→ Directions:
Go through the data and copy each line where the word "zzgl" shows up.

Stored records
Start of Block

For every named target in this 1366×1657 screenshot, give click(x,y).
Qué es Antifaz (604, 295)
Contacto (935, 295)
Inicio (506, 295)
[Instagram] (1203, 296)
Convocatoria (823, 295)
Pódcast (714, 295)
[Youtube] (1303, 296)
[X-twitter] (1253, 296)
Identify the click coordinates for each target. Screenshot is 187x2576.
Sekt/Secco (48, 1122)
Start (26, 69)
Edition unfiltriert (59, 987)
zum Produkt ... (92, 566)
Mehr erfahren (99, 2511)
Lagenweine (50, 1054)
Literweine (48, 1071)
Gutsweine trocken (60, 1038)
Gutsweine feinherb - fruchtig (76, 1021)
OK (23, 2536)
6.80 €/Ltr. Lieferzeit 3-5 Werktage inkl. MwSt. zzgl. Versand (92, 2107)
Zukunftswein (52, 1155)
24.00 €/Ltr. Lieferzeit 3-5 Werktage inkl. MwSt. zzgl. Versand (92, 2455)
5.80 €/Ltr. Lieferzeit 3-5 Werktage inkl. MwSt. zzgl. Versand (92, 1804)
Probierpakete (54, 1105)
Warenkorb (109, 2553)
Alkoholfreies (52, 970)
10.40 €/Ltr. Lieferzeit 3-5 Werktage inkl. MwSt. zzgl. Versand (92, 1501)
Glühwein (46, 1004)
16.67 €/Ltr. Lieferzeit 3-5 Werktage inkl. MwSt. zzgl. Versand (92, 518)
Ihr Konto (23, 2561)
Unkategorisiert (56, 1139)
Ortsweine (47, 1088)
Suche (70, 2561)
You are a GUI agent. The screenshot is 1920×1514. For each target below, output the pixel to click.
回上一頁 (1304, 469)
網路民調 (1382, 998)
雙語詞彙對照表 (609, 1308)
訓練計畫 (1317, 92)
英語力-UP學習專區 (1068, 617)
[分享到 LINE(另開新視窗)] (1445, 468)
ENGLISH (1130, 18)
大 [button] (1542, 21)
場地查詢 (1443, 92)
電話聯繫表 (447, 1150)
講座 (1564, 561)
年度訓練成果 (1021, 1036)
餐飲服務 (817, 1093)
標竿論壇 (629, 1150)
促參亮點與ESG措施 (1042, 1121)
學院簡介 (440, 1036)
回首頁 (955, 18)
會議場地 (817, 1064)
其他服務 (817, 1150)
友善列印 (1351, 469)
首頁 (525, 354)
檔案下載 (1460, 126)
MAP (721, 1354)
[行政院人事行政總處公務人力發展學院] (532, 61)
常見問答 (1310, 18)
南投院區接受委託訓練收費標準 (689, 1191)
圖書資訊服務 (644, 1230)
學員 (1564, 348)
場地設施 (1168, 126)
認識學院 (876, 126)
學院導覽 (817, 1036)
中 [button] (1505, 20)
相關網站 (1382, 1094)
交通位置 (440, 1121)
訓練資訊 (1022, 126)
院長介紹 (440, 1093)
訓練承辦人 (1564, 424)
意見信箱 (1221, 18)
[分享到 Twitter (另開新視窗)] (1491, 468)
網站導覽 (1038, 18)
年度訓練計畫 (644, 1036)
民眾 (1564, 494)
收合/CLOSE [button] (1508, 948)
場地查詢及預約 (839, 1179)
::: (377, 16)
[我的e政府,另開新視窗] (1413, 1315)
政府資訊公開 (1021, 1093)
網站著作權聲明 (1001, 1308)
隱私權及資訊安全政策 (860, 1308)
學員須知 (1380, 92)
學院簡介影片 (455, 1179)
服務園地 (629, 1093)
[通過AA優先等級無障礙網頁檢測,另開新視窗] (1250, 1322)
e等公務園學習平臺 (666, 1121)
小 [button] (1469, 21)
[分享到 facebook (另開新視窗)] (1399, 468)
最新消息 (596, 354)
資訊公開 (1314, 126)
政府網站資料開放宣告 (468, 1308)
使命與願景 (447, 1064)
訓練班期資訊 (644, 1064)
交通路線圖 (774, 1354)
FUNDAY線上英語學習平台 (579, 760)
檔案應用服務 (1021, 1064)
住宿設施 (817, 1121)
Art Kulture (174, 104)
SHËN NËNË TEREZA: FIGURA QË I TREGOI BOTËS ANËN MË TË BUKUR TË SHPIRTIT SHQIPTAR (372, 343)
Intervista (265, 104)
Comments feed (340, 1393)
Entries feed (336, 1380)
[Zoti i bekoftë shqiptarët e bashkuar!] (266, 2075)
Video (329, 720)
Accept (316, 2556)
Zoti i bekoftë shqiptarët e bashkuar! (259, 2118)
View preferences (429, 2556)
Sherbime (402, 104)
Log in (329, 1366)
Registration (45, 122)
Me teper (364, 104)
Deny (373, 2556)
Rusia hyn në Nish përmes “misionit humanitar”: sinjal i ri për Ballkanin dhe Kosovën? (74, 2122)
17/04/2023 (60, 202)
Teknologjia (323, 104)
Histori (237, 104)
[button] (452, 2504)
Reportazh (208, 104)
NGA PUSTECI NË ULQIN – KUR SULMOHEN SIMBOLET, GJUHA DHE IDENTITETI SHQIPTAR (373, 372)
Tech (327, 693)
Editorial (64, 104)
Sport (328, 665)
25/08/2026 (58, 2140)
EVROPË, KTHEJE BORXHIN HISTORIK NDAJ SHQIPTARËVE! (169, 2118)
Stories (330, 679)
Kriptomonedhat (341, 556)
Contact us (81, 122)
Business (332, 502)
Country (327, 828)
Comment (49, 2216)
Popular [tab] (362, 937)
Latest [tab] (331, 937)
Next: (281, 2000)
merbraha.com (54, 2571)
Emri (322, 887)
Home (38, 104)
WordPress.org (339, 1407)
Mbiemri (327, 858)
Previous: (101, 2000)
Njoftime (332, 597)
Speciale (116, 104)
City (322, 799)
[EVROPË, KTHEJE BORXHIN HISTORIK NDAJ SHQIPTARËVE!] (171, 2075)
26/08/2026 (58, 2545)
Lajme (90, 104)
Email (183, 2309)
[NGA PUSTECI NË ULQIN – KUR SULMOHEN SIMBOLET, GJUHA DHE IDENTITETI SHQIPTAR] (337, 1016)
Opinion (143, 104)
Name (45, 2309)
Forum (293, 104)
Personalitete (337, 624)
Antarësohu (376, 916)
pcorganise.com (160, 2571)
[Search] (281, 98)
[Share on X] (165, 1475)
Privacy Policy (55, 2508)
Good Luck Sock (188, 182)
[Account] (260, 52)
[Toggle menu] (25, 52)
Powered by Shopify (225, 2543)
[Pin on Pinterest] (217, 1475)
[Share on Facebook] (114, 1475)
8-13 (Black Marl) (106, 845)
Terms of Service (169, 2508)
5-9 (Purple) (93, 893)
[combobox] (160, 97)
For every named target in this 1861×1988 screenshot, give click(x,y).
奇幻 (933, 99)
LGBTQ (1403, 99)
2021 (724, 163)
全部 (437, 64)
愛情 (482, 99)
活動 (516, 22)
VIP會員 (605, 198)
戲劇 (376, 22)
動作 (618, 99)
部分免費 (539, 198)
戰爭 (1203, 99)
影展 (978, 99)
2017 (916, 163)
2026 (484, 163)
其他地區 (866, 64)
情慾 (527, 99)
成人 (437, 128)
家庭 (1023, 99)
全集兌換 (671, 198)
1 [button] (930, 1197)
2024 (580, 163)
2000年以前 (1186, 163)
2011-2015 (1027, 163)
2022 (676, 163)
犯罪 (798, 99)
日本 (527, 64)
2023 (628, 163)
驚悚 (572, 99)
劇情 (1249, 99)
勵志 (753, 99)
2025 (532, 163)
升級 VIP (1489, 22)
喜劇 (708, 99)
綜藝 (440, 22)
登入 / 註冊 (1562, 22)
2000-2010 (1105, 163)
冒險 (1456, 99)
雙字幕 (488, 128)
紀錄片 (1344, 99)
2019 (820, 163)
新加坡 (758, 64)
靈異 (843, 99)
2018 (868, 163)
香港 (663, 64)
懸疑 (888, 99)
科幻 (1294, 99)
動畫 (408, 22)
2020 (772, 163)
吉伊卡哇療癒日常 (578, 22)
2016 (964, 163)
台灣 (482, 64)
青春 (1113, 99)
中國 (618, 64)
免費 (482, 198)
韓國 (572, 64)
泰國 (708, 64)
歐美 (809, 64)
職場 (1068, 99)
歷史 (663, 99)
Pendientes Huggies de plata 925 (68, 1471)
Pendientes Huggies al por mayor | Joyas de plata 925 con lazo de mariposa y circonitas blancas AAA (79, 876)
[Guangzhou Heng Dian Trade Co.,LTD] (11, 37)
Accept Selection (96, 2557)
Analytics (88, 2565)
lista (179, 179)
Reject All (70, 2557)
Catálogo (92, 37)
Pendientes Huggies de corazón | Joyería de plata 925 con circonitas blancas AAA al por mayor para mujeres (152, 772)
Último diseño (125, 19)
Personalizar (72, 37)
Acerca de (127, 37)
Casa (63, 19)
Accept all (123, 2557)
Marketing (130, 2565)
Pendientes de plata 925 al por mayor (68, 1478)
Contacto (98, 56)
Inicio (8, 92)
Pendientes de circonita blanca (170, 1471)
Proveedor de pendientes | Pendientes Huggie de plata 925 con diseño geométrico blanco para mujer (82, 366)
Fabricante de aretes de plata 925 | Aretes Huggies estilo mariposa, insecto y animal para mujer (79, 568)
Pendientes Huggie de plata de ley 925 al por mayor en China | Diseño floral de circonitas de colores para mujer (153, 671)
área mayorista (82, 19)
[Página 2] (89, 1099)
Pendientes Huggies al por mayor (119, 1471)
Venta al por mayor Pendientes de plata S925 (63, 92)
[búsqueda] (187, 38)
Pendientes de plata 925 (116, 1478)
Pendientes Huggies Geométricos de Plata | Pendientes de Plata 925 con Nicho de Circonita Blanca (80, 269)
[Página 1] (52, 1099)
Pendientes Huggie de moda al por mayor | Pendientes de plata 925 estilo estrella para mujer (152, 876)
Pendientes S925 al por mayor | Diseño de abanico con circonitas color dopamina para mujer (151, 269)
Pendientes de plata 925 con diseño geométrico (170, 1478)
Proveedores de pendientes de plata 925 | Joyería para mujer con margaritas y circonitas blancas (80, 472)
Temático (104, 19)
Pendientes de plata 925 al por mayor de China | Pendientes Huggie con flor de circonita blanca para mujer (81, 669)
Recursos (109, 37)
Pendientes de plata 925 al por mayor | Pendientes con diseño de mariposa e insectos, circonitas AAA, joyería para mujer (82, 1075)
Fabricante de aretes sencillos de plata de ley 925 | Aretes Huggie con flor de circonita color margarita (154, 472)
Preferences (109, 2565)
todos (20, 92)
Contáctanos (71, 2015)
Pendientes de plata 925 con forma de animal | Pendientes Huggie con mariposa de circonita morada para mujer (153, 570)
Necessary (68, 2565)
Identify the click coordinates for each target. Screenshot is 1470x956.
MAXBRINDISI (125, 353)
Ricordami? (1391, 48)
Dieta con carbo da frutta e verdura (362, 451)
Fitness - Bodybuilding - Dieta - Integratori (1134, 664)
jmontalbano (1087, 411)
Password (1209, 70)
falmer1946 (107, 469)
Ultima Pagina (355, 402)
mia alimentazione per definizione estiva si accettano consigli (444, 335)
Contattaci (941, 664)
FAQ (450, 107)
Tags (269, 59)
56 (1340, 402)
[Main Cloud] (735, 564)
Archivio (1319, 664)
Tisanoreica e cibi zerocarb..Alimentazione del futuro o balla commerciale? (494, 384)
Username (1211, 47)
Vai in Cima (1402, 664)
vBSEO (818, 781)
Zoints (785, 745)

End of Block

→ Your solution:
6.80 €/Ltr. Lieferzeit 3-5 Werktage inkl. MwSt. zzgl. Versand (92, 2107)
24.00 €/Ltr. Lieferzeit 3-5 Werktage inkl. MwSt. zzgl. Versand (92, 2455)
5.80 €/Ltr. Lieferzeit 3-5 Werktage inkl. MwSt. zzgl. Versand (92, 1804)
10.40 €/Ltr. Lieferzeit 3-5 Werktage inkl. MwSt. zzgl. Versand (92, 1501)
16.67 €/Ltr. Lieferzeit 3-5 Werktage inkl. MwSt. zzgl. Versand (92, 518)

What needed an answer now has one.